The work of HOPE International, working through local churches to provide small business loans, biblically based business training, and savings services, is an expression of God’s heart for the poor, especially poor women, who suffer particular vulnerability.
These women, whom micro-credit helps, are described by Muhammed Yunus in his book, Banker to the Poor: Micro-Lending and the Battle Against World Poverty. Yunus founded the world’s first bank to the poor, Grameen, in Bangladesh and was awarded the Nobel Peace Prize in 2006 for his work.
Yunus relays this as a story of the typical Grameen borrower, who asks for her first loan of twenty-five dollars.
“She struggles with the fear of failure, the fear of the unknown. The morning she is to receive her loan, she almost quits. Twenty-five dollars is simply too much responsibility for her. How will she ever be able to repay it? No woman in her extended family has ever had so much money . . .
When she finally receives the twenty-five dollars, she is trembling. The money burns her fingers. Tears roll down her face. She has never seen so much money in her life. She never imagined it in her hands. She carries the bills as she would a delicate bird or a rabbit, until someone adviser her to put the money away in a safe place lest it be stolen . . .
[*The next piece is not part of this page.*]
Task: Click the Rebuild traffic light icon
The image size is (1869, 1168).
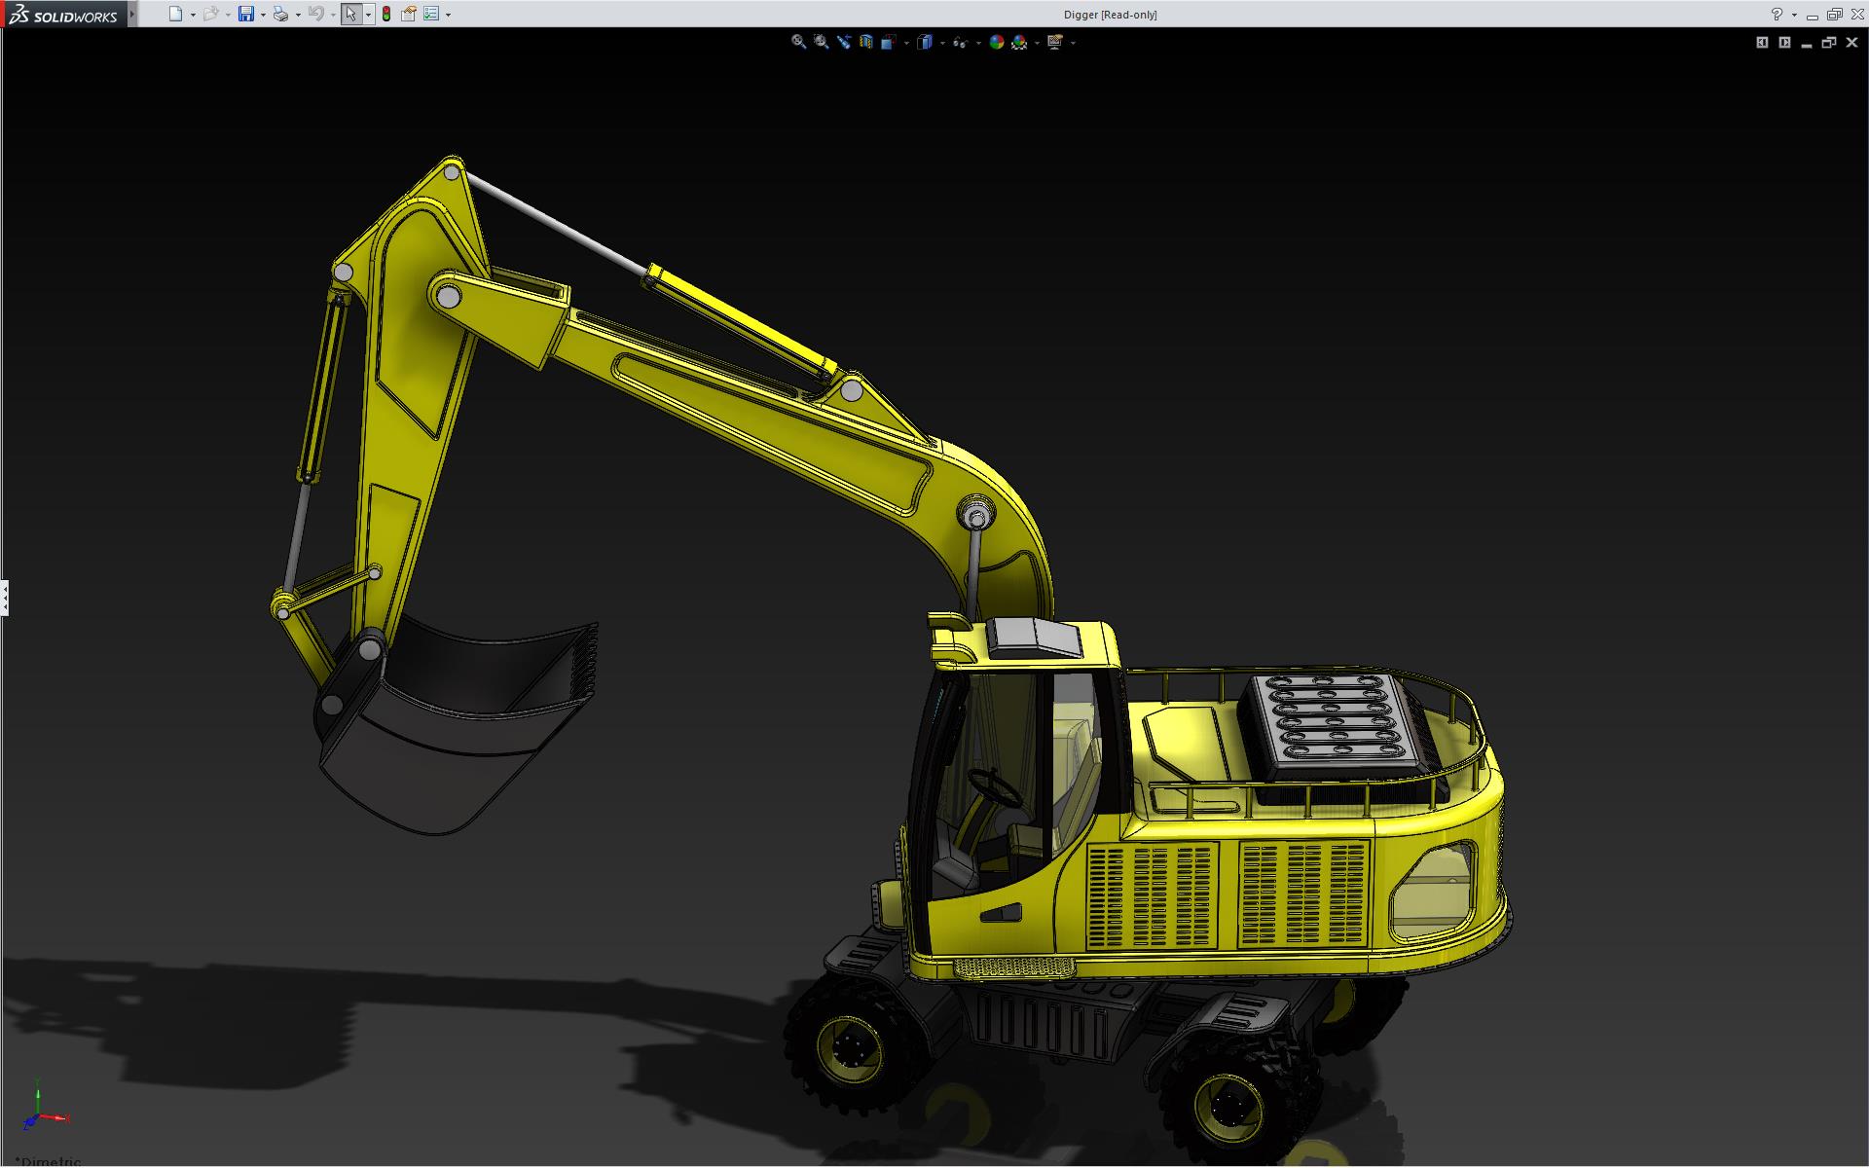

All her life she has been told that she is no good, that she brings only misery to her family, and that they cannot afford to pay her dowry. Many times she hears her mother or her father tell her she should have been killed at birth, aborted, or starved. To her family she has been nothing but another mouth to feed, another dowry to pay. But today, for the first time in her life, an institution has trusted her with a great sum of money. She promises that she will never let down the institution or herself. She will struggle to make sure that every penny is paid back.”
The beauty of most microfinance institutions, including HOPE International, is the high repayment rate. At HOPE International, 98% of loans are repaid.
I’m looking forward to learning more about HOPE’s work in Rwanda (and around the world) in the week ahead. I’m also looking forward to meeting the many women and men who, with the help of a small business loan, are feeding their families, paying school fees, and saving for the future – all in the context of hope through Jesus Christ.